Francis winced suddenly and bent down. Noemí thought he was about to retch, but he stood like that, with his arms wrapped around his belly. Noemí dropped the knife on the table and walked down the dais, back to his side.

“What is it?” she asked.

“It’s painful,” he said. “She’s in pain.”

“Who?”

“She’s speaking.”

Noemí became aware of a sound. It had been there all along, but she had not paid attention to it. It was very low, almost inaudible, and it would have been easy to think she was imagining it. It was a hum and also very much unlike a hum. The buzzing noise she’d heard on other occasions, only the pitch this time seemed higher.

Don’t look.

Noemí turned around. The hum seemed to be coming from the dais, and she walked up to it. As she moved closer, the hum grew stronger.

It was behind the yellow drape. Noemí raised a hand.

“Don’t,” Catalina said. “You don’t want to see.”

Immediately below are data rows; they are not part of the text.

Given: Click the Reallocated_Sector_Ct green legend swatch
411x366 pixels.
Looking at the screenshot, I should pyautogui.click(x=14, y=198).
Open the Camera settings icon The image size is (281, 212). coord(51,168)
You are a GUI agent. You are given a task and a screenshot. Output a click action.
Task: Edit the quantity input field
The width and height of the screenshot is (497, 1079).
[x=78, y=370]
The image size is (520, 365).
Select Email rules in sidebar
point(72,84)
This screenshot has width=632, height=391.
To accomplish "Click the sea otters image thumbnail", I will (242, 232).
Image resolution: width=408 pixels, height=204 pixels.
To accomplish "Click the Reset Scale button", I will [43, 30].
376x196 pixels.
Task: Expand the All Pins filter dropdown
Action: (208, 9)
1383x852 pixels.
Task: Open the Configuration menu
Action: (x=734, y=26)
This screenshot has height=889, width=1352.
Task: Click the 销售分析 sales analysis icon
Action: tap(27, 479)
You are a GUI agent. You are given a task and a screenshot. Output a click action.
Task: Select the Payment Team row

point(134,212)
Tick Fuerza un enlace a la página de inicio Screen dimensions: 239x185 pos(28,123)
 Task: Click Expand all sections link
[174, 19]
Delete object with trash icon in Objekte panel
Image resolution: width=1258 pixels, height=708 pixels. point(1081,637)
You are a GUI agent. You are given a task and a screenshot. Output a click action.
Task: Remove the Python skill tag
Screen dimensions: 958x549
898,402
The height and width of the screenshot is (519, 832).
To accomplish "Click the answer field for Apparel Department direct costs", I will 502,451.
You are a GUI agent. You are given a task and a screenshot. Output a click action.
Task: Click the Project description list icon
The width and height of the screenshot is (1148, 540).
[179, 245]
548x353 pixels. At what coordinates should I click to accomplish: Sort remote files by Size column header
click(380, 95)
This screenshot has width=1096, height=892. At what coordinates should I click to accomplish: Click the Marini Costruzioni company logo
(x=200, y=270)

Her fingers touched the drape, and the buzzing became the beating of a thousand frenetic insects against glass, the sound of a swarm caught inside her head, so strong she could almost feel it like a vibration cutting through the air, and she lifted her head.

Don’t look.

Bees seemed to flutter against her fingertips, the air alive with unseen wings, and her instinct was to step back, to turn away and shield her eyes, but she clutched the fabric and yanked it aside with such force she almost ripped it to the ground.

Noemí stared straight into the face of death.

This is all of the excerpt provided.